文庫本だが結構高い(900円)のでてっきり新刊かと思ったら、2000年に出した単行本の文庫化であった。著者は日本暮らしの長いアメリカ人だが、やたら読みやすい文章を書くなと思ったら語りおろしであった(読みやすいからいいけど)。

端的にいって現代文明批判本なのであるが、一章を割いて日本国憲法の第9条擁護論を展開しているのがなにげにタイムリーであった。しかし、わしが読む本ではみんながみんな憲法改定には反対であるな、わしも同じ意見だけど、わしが選択的に改定論者の著書を排除してしまってるってことかな?まんべんなく読んでるつもりなんだけどな、逆に改定論を選択的に読まないといけないかも。

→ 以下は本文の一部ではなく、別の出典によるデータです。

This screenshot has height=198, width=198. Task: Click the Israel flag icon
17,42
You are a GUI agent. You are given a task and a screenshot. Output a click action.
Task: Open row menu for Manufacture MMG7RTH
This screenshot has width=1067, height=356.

さて、本題の経済成長についての話であるが、著者はいわゆる「発展イデオロギー」が歴史に登場したのは、トルーマン大統領の就任演説であると明快に規定する。それ以降、世界は「未開発の国々」を「近代化」するというタームで動き出した。これによって、植民地主義ではわかりやすかった搾取の構造が「近代化」という言葉を隠れ蓑に見えにくく巧妙になってしまった。そして「発展」が無批判に正義とされる「常識」をわれわれが持ってしまったとする。

著者は、われわれが「常識」として持ってしまっている成長神話自体が通用しなくなるパラダイム転換が近々起こるだろうと予測し、われわれはそそれをより進めるために運動をしていかなければならないと主張する。

さて、本書が書かれた2000年から5年弱たって、社会は著者の言うパラダイム転換を徐々に迎えつつあるようには見える。しかしわしにはそれは本質的な転換には思えないな。便利に慣れたわれわれは、絶対に不便に戻ろうとはしないような気がする。せいぜいが技術的な進歩により、環境負荷を下げたりして破壊の度合いを下げているだけである。エコロジーとか環境にやさしいとはいうが、ほとんどはまやかしなんじゃないかな。なんだかすごい技術革新が起こらないかなあと思いつつ、浪費を少し抑えようかって考えてる程度の転換が起こってるにすぎないように思える(かくいうわしもまったくそういうヒトなのであるが)。